Is it time to switch to Word Embedding and Recurrent Neural Networks for Spoken Language Understanding?

Vedran Vukotić, Christian Raymond, Guillaume Gravier

INTERSPEECH 2015

Abstract

Recently, word embedding representations have been investigated for slot filling in Spoken Language Understanding, along with the use of Neural Networks as classifiers. Neural Networks, especially Recurrent Neural Networks, that are specifically adapted to sequence labeling problems, have been applied successfully on the popular ATIS database. In this work, we make a comparison of this kind of models with the previously state-of-the-art Conditional Random Fields (CRF) classifier on a more challenging SLU database. We show that, despite efficient word representations used within these Neural Networks, their ability to process sequences is still significantly lower than for CRF, while also having a drawback of higher computational costs, and that the ability of CRF to model output label dependencies is crucial for SLU.

Overview

In this work, we're analyzing whether RNNs are a good candidate for the task of slot tagging in spoken language understanding and whether they really outperform the old state of the art method, CRF. We analyze two things:

  • is the improvement in RNNs more likely due to their architecture or due to the fact that they use continuous word representations?
  • do RNNs outperform CRF when evaluated on a dataset that is not as simple as ATIS (that is unfortunately still the default dataset for SLU)?
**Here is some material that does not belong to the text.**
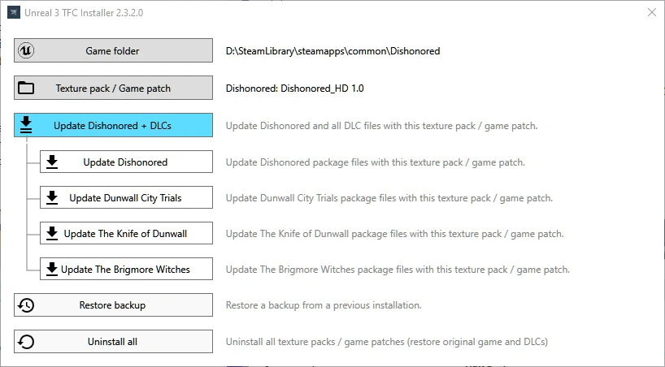Click the 'Uninstall all texture packs' description text
This screenshot has height=367, width=665.
click(x=386, y=342)
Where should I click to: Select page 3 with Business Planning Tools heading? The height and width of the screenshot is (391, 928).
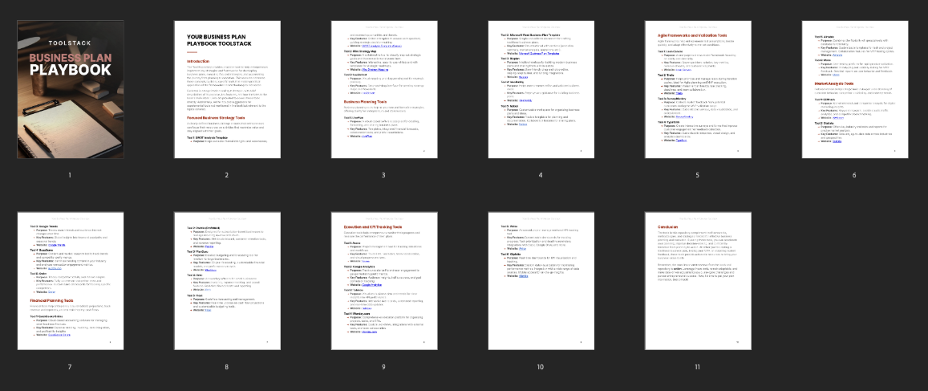coord(383,88)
To gain insight for the first question, we use a classifier that can use both symbolic and numeric (counties) representations as input: boosting over decision trees. We then evaluate how do the two different input affect a same type of classifier:

Representation Precision (%) Recall (%) F-measure (%)
ATIS
symbolic 93.00 93.43 93.21
numeric 93.50 94.54 94.02
MEDIA
symbolic 71.09 75.48 73.22
numeric 73.61 78.85 76.12

We see that using numerical (continuous) representations brings significant improvement and that this is definitely a significant factor aiding RNNs.
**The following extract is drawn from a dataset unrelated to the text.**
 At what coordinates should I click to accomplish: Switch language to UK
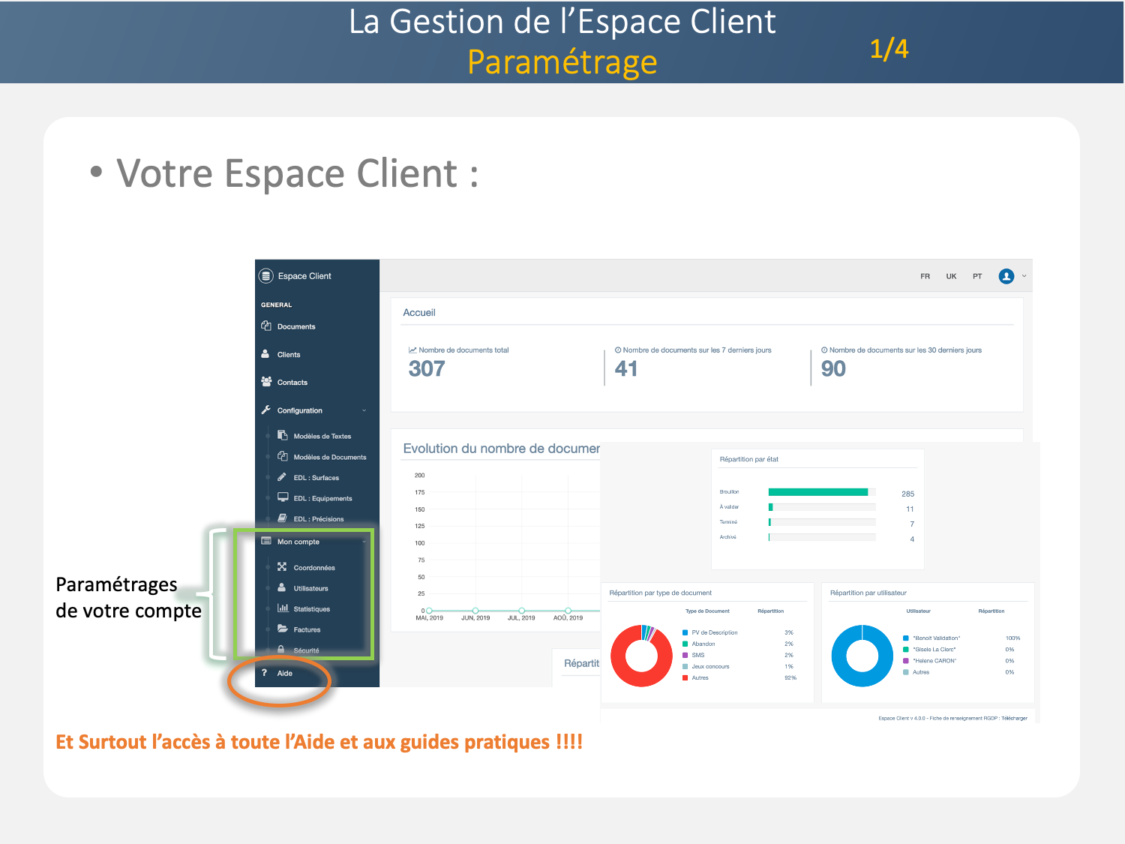coord(951,276)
To try to answer the second question, we evaluate both CRF and RNNs on two datasets, namely:

  • ATIS - the famous/standard air traffic information dataset, that is unfortunately not very challenging
  • MEDIA - a less know but more complex, French dataset that contains touristic / reservation scenarios

For RNNs, we also evaluate both retrained representations (Word2Vec) and word representations that are trained jointly with the RNN (a lookup table at the beginning of the network that is updated with backpropagation). The results are as follows:

Algorithm Representation F-measure (%)
ATIS
Bonzaiboost numeric (Word2Vec) 94.02
Bonzaiboost symbolic 92.97
CRF symbolic 95.23
Elman RNN numeric (joint) 96.16
MEDIA
Bonzaiboost numeric (Word2Vec) 76.14
Bonzaiboost symbolic 73.22
CRF symbolic 86.00
Elman RNN numeric (joint) 81.76
Elman RNN numeric (Word2Vec) 81.94
Jordan RNN numeric (joint) 83.25
Jordan RNN numeric (Word2Vec) 83.15

We conclude that continuous representation spaces allow for a better generalization (better accuracy) and make the classification algorithm to converge faster. Moreover, continous representations decrease the possibility for a classifier to produce noise fitted decision rules and thus are more robust to noise than symbolic ones. Despite this conclusion, algorithms able to exploit them, like RNNs are not able to compete with CRF. Although CRF is trained solely on symbolic features, its ability to model output label dependencies appears crucial for the task. CRF with symbolic features thus remains the best classification algorithm for SLU, in term of prediction.